While in Kuala Lumpur, Chin voiced his opinions and lobbied his coworkers for change, but he was aware of his limited authority as a foreign volunteer. He also understood that fixing the problems he encountered required a critical stance.

“We problematize everything we see and then feel frustration as a result. But the fact that we can be frustrated and accept that frustration is a way to motivate ourselves to enact change,” he said. “If we don’t think of why this is better or wrong or what harm it’s doing, we won’t be able to alter it.”

As a Cal student in his final year on the pre-med track, Chin intends to bring this critical mindset to his medical career. “I will incorporate GPP into my future profession by recognizing that there’s always something wrong and there’s always someone who’s not benefitting within a system,” he explained.

For Chin, the often single-pronged, scientific approach doctors take can ignore cultural factors that lead to disease. “It’s about contextualizing experiences, but also about understanding the roots of people’s experiences and using those to understand the systems that people come from.”

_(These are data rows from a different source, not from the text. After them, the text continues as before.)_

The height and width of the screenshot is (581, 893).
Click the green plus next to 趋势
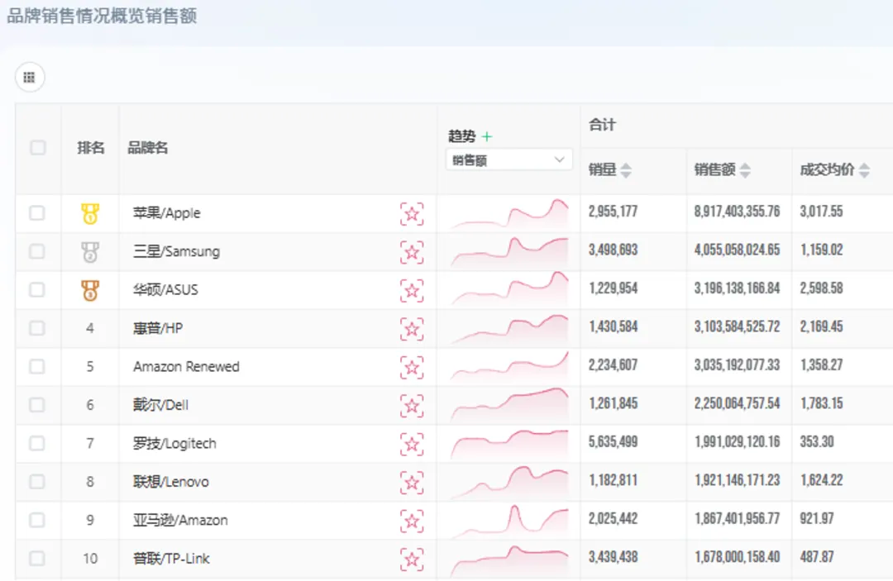pos(487,136)
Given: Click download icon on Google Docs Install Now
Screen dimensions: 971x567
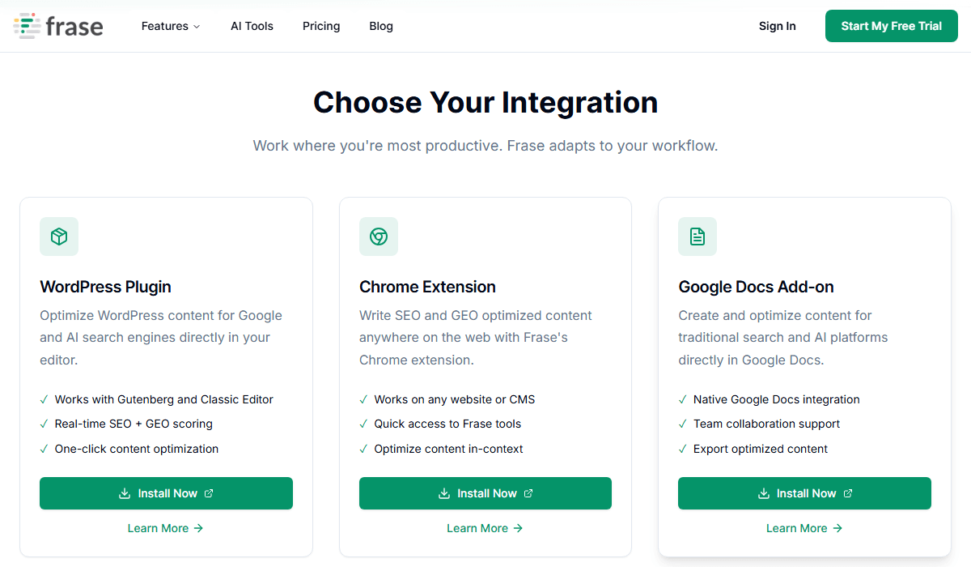Looking at the screenshot, I should 763,493.
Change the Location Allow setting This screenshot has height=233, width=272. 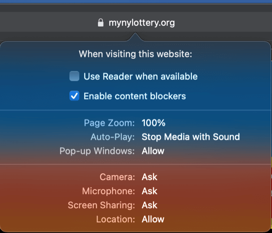(x=153, y=219)
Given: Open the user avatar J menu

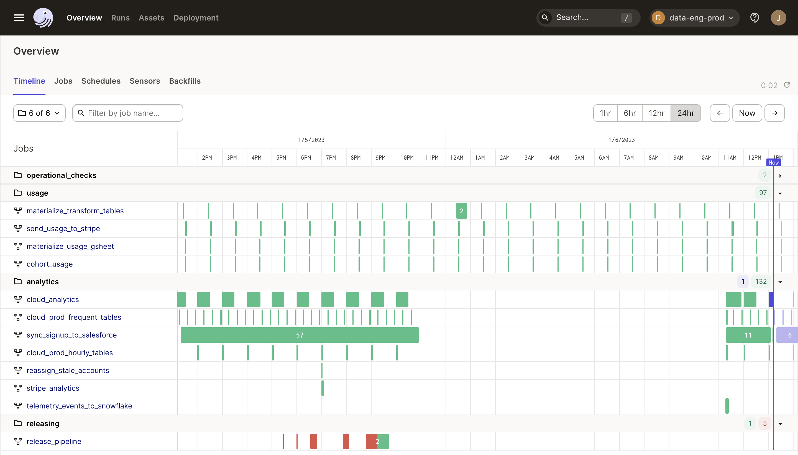Looking at the screenshot, I should coord(778,18).
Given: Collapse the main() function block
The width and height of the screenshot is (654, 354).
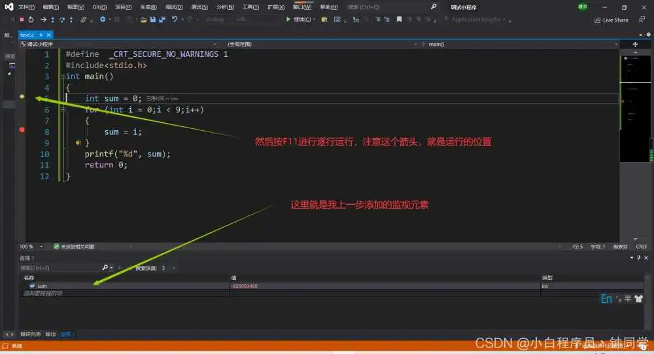Looking at the screenshot, I should tap(61, 77).
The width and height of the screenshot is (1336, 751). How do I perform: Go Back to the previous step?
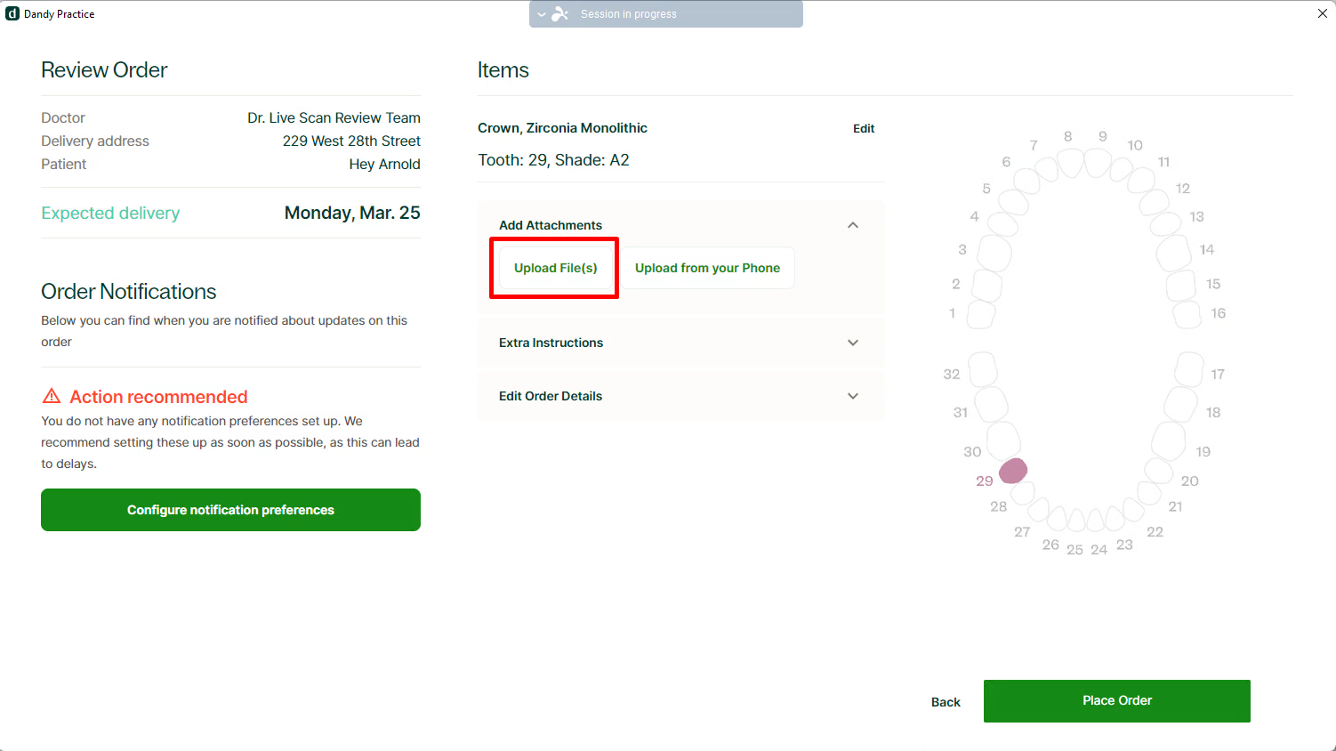(946, 702)
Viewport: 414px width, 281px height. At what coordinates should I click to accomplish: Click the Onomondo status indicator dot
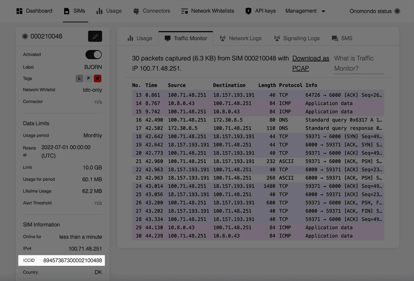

Eight weeks in Malaysia gave Chin the time to embrace this more empathetic and individualized approach to medicine—an approach he intends to take one step further. By seeing people as individuals, he hopes to better understand the complex connections they might share. This simple realization has allowed him to go beyond the frustration prompted by the GPP minor and envision a medical career grounded in the complexity of human experience.

“We focus a lot more on how different one person is from another or how different I am from somebody else, but we don’t always focus on trying to find connections,” he said. “When we find those connections, we’re reminded that an individual’s life is complex.”